Teks Kutipan:
Hakikat menulis itu berkomunikasi, menyampaikan pesan (ide, informasi, imbauan) kepada orang lain secara tertulis. Berbeda dengan komunikasi lisan, komunikasi tulisan “terikat” kaidah tata bahasa yang baik dan benar sesuai dengan EYD (Ejaan Yang Disempurnakan).
Masalahnya, ketika kita menulis kata atau kalimat sesuai dengan kaidah tata bahasa (bahasa baku dan EYD), keuntungannya cuma tulisan kita jari ringkas, hemat kata, dan efektif menyampaikan pesan.
Kalaupun menulis kata/kalimat tidak sesuai dengan tata bahasa, jika pembaca mengerti, ya…. Tidak jadi masalah. Maka…. kata mereka yang merasa “ribet” dengan aturan tata bahasa: persetan dengan kaidah tata bahasa, yang penting pembaca mengerti! EYD pun menjadi Ejaan Yang Dicuekin!
Ada benarnya, tidak ada yang memaksa kita, penulis, untuk menggunakan bahasa baku dan “logika bahasa”. Tidak ada ceritanya orang diciduk dan dimejahijaukan gara-gara mengabaikan kaidah tata bahasa! Artinya, menulis tanpa menaati kaidah tata bahasa bukanlah kejahatan! Bukan tindak pidana layaknya korupsi yang koruptornya banyak yang bebas!

Materi Terkumpul:
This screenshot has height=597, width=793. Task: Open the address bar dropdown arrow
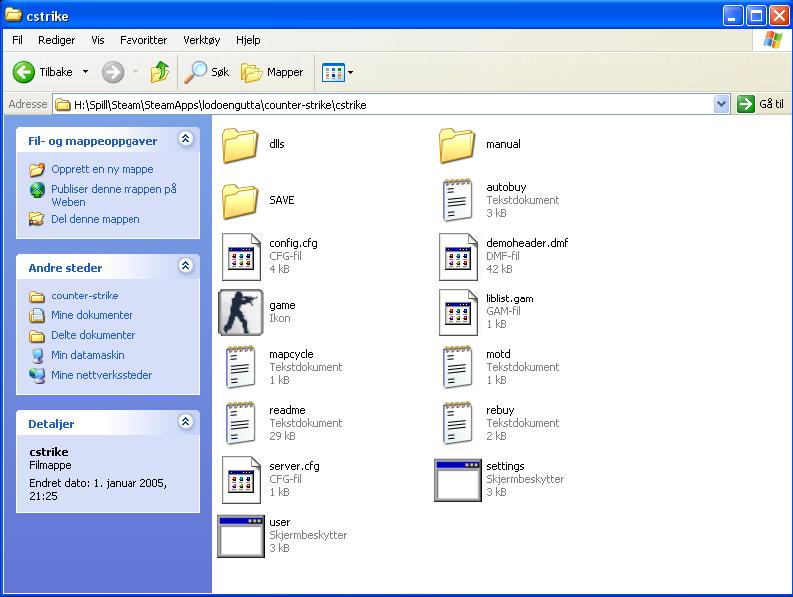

Daftar Tugas:
A) Dalam teks tentang hakikat menulis, apa kepanjangan EYD?
B) Tuliskan kembali bagian teks tentang hakikat menulis mulai dari "Hakikat menulis itu" sampai dengan "efektif menyampaikan pesan.".
C) Tuliskan lanjutan teks tentang hakikat menulis setelah kalimat terakhirnya.
Materi tersebut tidak diperlukan untuk mengerjakan apa pun.

Hasil Latihan:
A) Ejaan Yang Disempurnakan.

B)
Hakikat menulis itu berkomunikasi, menyampaikan pesan (ide, informasi, imbauan) kepada orang lain secara tertulis. Berbeda dengan komunikasi lisan, komunikasi tulisan “terikat” kaidah tata bahasa yang baik dan benar sesuai dengan EYD (Ejaan Yang Disempurnakan).
Masalahnya, ketika kita menulis kata atau kalimat sesuai dengan kaidah tata bahasa (bahasa baku dan EYD), keuntungannya cuma tulisan kita jari ringkas, hemat kata, dan efektif menyampaikan pesan.

C)
Jadi, silakan saja rusak tu bahasa Indonesia. Toh, selama ini pihak berwenang, seperti orang-orang yang digaji negara di Pusat Bahasa atau Lembaga Bahasa, diam saja ketika kaidah bahasa, bahasa baku, dan “logika bahasa” dibaikan oleh para penulis, wartawan, sastrawan, cerpenis, novelis, bloger, kolomnis, dan sebagainya.
Bahkan, ketika bahasa baku dan tata bahasa itu dirusak separah-parahnya oleh para facebooker, gak ada yang memasalahkan, tidak ada keluh-kesah dari Presiden, tidak ada kritik dari menteri atau anggota DPR.
Maka, ketika di dunia facebook dan twitter kata “ya” berubah jadi “ea”; ungkapan tertawa “ha ha ha” atau “he he he” berubah menjadi “xixixixi….”, “wkwkwkwk”, atau “gkgkgkgk”; kata “semangat” jadi “cemangadh”; dunia aman-aman saja tuh! Keutuhan Negara Kesatuan Republik Indonesia (NKRI) juga tetap terjaga!
Apalagi kalau hanya menulis “disini” dan “disana” (EYD: di sini, di sana), “iapun” (ia pun), “sekedar” (sekadar), “handal” (andal), “himbau” (imbau), “hutang” (utang), atau “ekstrim (ekstrem), “kongkrit” (konkret), “resiko” (risiko); cuma salah dikit, soal spasi dan beda satu-dua huruf doang! Gak masalah deh, yang penting orang ngerti!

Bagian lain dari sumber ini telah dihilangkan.